India. India, through the Indian Space Research Organization (ISRO, created in 1969), part of the Department of Space (DOS), has intensified its development programs for satellites and launch vehicles, with a total space budget in 2001 of 505 million US-$. Main satellite programs are the INSAT (Indian National Satellite) telecommunications system, the IRS (Indian Remote Sensing) satellites for earth resources, and the new GSat series of large (up to 2.5-tons) experimental geostationary comsats. India's main launchers today are the PSLV (Polar Space Launch Vehicle) and the Delta 2-class GSLV (Geostationary Space Launch Vehicle). With one of its two launches in 2001 (April 18), India conducted the maiden flight of the GSLV-D1, equipped with a cryogenic third stage with the KVD-1 cryogenic rocket engine procured from Glavkosmos/Russia, carrying the 1.5-ton GSat-1. Due to underperformance of the KVD-1 (0.5% thrust shortfall), GSat-1 did not reach its correct geosynchronous orbit. The second launch (October 22) was a PSLV with three satellites from India, Germany and Belgium.
Japan. The central space development and operations organization in Japan is the National Space Development Agency (NASDA), spread over four centers: Tanegashima Space Center (major launch facility), Tsukuba Space Center (tracking and control), Kakuda Propulsion Center, and Earth Observation Center. NASDA developed the launchers N1, N2, H1 and H2. After seven test launches of the H2 until 1999, it was decided to focus efforts on the new, modified H2-A vehicle, an uprated and more cost-effective version of the costly H-2. Its maiden flight took place in 2001 (August 29), carrying two technology development payloads (VEP-2 and LRE). The H-2A shows future growth capability toward increasing payloads and decreasing launch costs, but development funding for it may be increasingly difficult to obtain.

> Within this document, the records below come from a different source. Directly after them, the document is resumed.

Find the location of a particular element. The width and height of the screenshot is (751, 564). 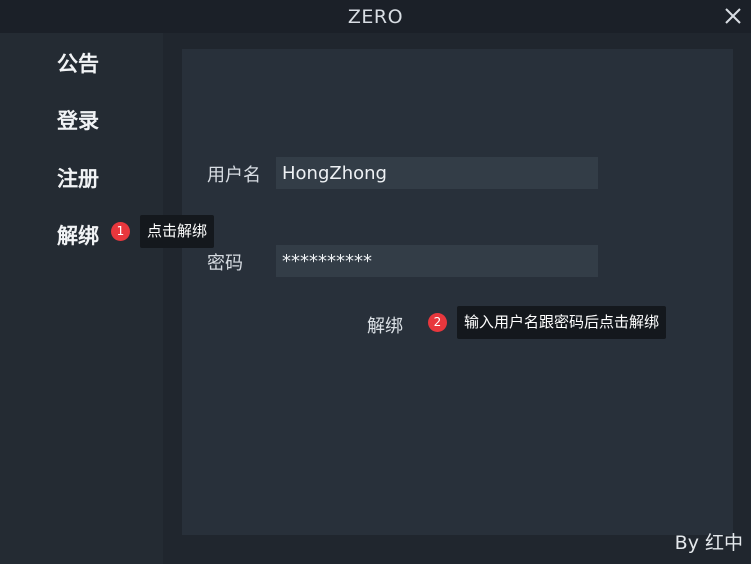

sidebar-item-register: 注册 is located at coordinates (78, 178).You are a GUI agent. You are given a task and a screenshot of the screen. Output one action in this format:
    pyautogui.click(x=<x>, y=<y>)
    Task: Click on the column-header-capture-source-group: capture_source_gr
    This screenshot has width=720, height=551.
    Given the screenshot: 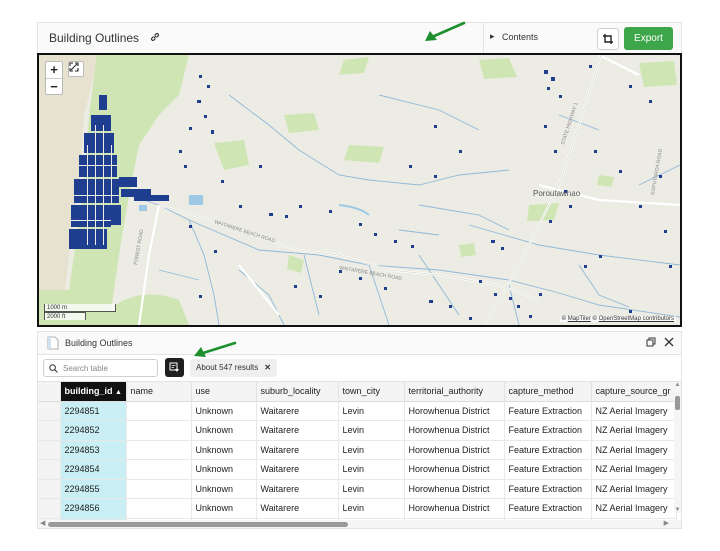 What is the action you would take?
    pyautogui.click(x=634, y=392)
    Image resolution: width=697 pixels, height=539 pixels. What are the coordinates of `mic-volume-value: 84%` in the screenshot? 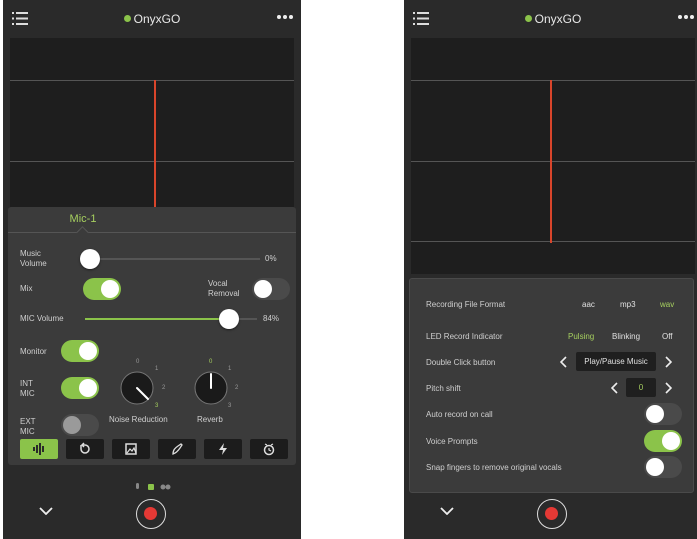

One area of great promise for Japan is the International Space Station ISS Program, in which the country is participating with a sizeable 12.6% share. Its space budget in 2001 was comparable to that of the entire European (ESA) effort. Its contributions to the ISS are the Japanese Experiment Module JEM, now called "Kibo" (Hope), along with its ancillary remote manipulator system and porch-like exposed facility, and the H-2 transfer vehicle (HTV), which will carry about 6 metric tons of provisions to the ISS once or twice a year, launched on an H2-A.